[EXCERPTED TEXT — start]

For me the only thing of interest here is the reported Server: name. So stripping that out from the rest is easy enough, along with a rough count of each type:

awk '/^Server: / { print $2 }' output.txt | sort | uniq -c | sort -rn | head -n20
     1686 nginx
     1596 Apache
     1200 cloudflare-nginx
      414 Microsoft-IIS/7.5
      323 BigIP
      209 Microsoft-IIS/8.5
      200 nginx/1.6.2
      186 AkamaiGHost
      165 Apache/2.2.15
      143 nginx/1.8.0
      134 Varnish
      112 gws
       95 Microsoft-IIS/6.0
       94 nginx/1.8.1
       88 nginx/1.4.6
       86 Apache/2.2.22
       83 Tengine
       74 LiteSpeed
       70 Apache-Coyote/1.1
       67 Apache/2.4.7

The most obvious issue is the mixing of specific versions of the same server software. I derived a more general list with the following:

awk '/^Server: / { split($2, arr, "/"); print arr[1] }' output.txt | sort | uniq -c | sort -rn | head -n20
     1686 nginx
     1596 Apache
     1200 cloudflare-nginx
     1030 nginx
      826 Microsoft-IIS
      797 Apache
      323 BigIP
      186 AkamaiGHost
      134 Varnish
      112 gws
       83 Tengine
       74 LiteSpeed
       70 Apache-Coyote
       64 AmazonS3
       45 UltraDNS
       41 Tengine
       38 QRATOR
       37 openresty
       36 DNSME
       31 sffe

Which reveals another issue present in the server responses that cURL has written to the output file - control characters present result in repeated entries for the same server types. Let's strip those out with sed:

sed 's/^M//g' output.txt > filtered_output.txt

Final Tally on Top Web Servers

count server name
2716 nginx
2393 Apache
1200 cloudflare-nginx
827 Microsoft-IIS
323 BigIP
186 AkamaiGHost
135 Varnish
124 Tengine
112 gws
74 LiteSpeed
70 Apache-Coyote
64 AmazonS3
51 openresty
45 UltraDNS
41 lighttpd
38 QRATOR
36 DNSME
31 sffe
28 Server
26  

top 10 web servers

Takeaways

It is interesting to note just how many times Nginx is included in this list, what could be described as "vanilla nginx", Cloudflare's custom implementation which uses Lua, and openresty which, like Cloudflare's version, uses Lua throughout.

I was surprised to see just how many sites are powered by Cloudflare's CDNs it would be interesting to visualize the relative concentration of these sites within the top-n most popular sites. I would guess they cluster at the top of the range, indicating sites forced to optimize content delivery under load.

I was also interested to learn (as seen in the case of Facebook) that the specification does not require a server name response be sent at all.

[EXCERPTED TEXT — finish]
[MATERIAL PROVIDED — start]

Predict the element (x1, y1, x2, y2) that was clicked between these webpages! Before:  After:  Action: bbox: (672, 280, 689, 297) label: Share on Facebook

[MATERIAL PROVIDED — finish]

- [REQUIREMENT A]: From the excerpt on web server counts above, extract the passage between "top 10 web servers" and "delivery under load.", inclusive.
- [REQUIREMENT B]:
Decide whether each statement below agrees with the excerpt on web server counts above. Answer yes or no for each, and quote the exact words from the excerpt that settle it.
(i) The final tally gives cloudflare-nginx a count of 1200.
(ii) The writer guesses that sites using Cloudflare's CDNs cluster at the bottom of the range.
(iii) The specification requires that a server name response be sent.

- [WRITTEN RESPONSE A]:
top 10 web servers

Takeaways

It is interesting to note just how many times Nginx is included in this list, what could be described as "vanilla nginx", Cloudflare's custom implementation which uses Lua, and openresty which, like Cloudflare's version, uses Lua throughout.

I was surprised to see just how many sites are powered by Cloudflare's CDNs it would be interesting to visualize the relative concentration of these sites within the top-n most popular sites. I would guess they cluster at the top of the range, indicating sites forced to optimize content delivery under load.

- [WRITTEN RESPONSE B]:
(i) Yes: "1200 cloudflare-nginx"
(ii) No: "I would guess they cluster at the top of the range"
(iii) No: "the specification does not require a server name response be sent at all"